SET EXERCISE »
Begin at the start of the lines and stop after the line that has "[listitem] (473, 1017)", substituting "Download" for "Install" and changing nothing else. Leave the pictures out of your answer.

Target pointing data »
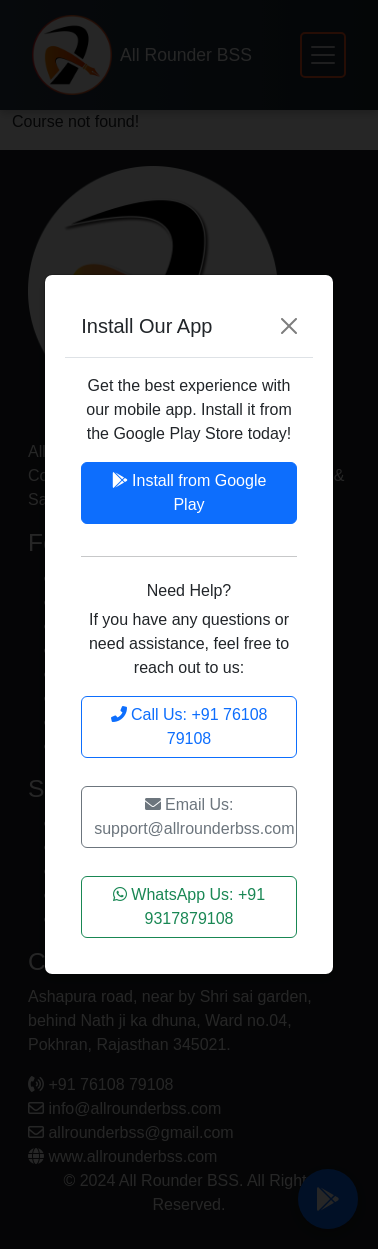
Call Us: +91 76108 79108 (189, 726)
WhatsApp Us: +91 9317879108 (189, 906)
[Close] (289, 326)
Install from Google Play (189, 492)
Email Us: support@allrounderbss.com (194, 816)
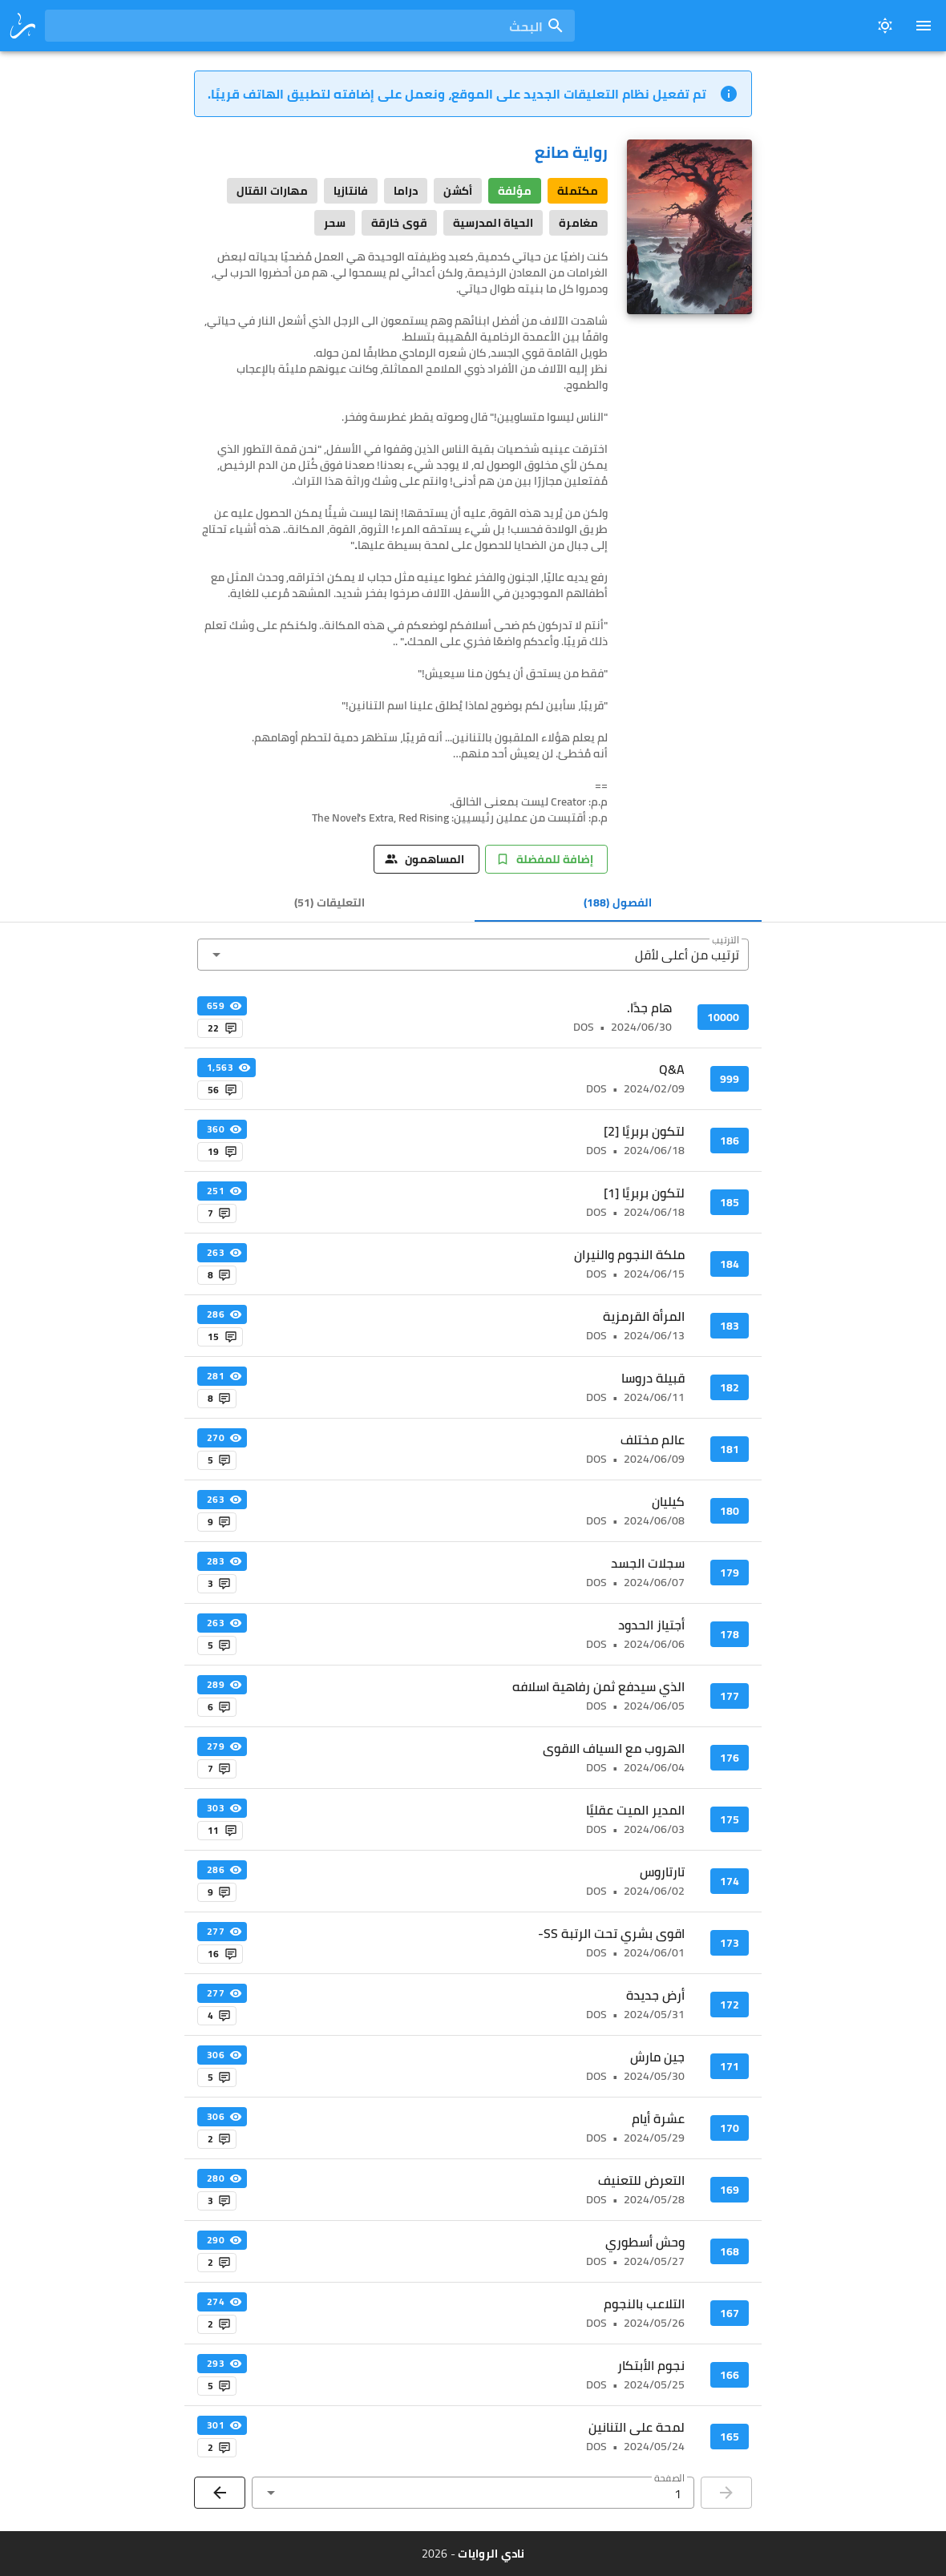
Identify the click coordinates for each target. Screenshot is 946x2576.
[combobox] (310, 26)
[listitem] (473, 1017)
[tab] (618, 902)
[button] (473, 955)
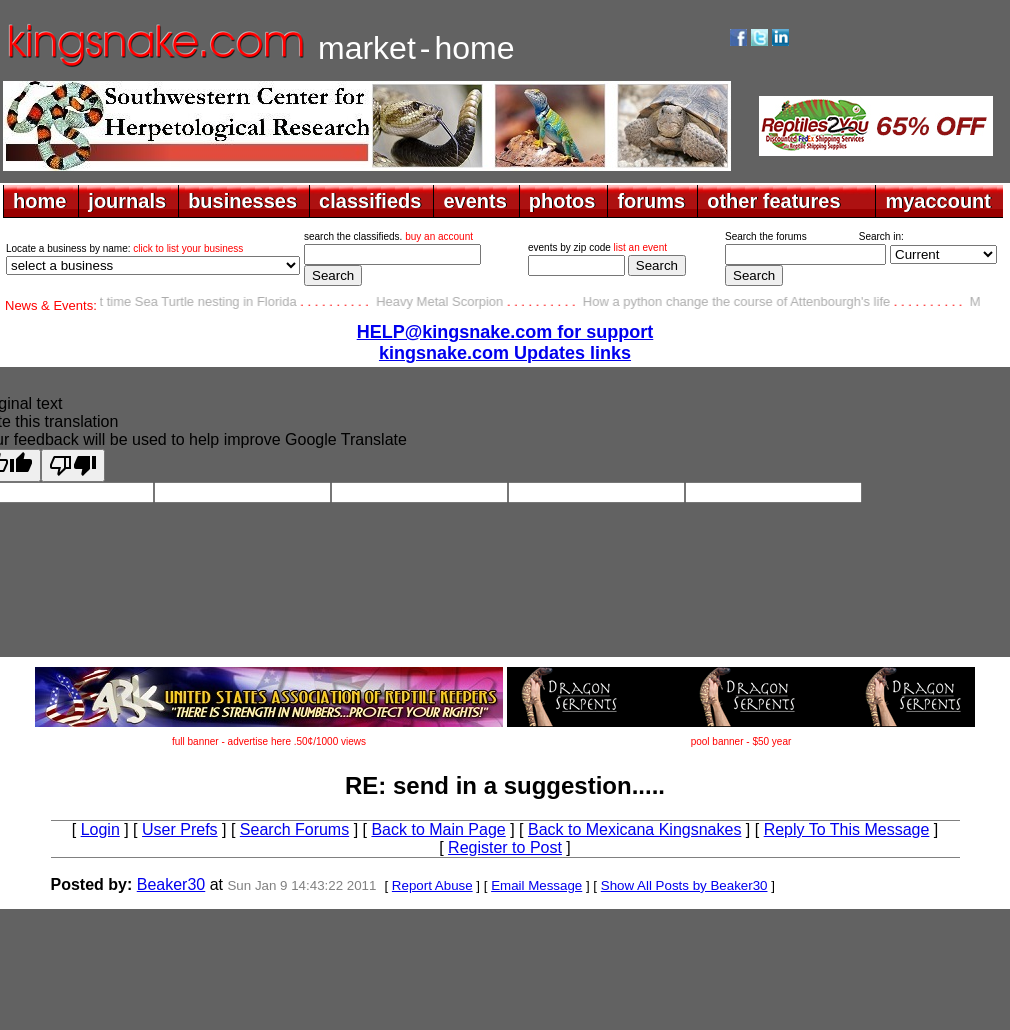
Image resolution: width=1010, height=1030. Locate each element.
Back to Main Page (438, 829)
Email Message (536, 885)
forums (651, 201)
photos (562, 201)
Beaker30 (171, 884)
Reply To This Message (847, 829)
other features (773, 201)
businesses (242, 201)
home (39, 201)
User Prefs (180, 829)
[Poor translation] (73, 465)
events (474, 201)
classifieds (370, 201)
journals (127, 201)
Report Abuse (432, 885)
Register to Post (505, 847)
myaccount (938, 201)
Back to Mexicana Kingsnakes (634, 829)
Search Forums (294, 829)
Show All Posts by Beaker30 (684, 885)
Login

RESULT BELOW »
Call Us: +91 76108 79108 (189, 726)
WhatsApp Us: +91 9317879108 (189, 906)
[Close] (289, 326)
Download from Google Play (189, 492)
Email Us: support@allrounderbss.com (194, 816)
Identify the click coordinates for each target. Screenshot is 946x2576.
[combobox] (310, 26)
[listitem] (473, 1017)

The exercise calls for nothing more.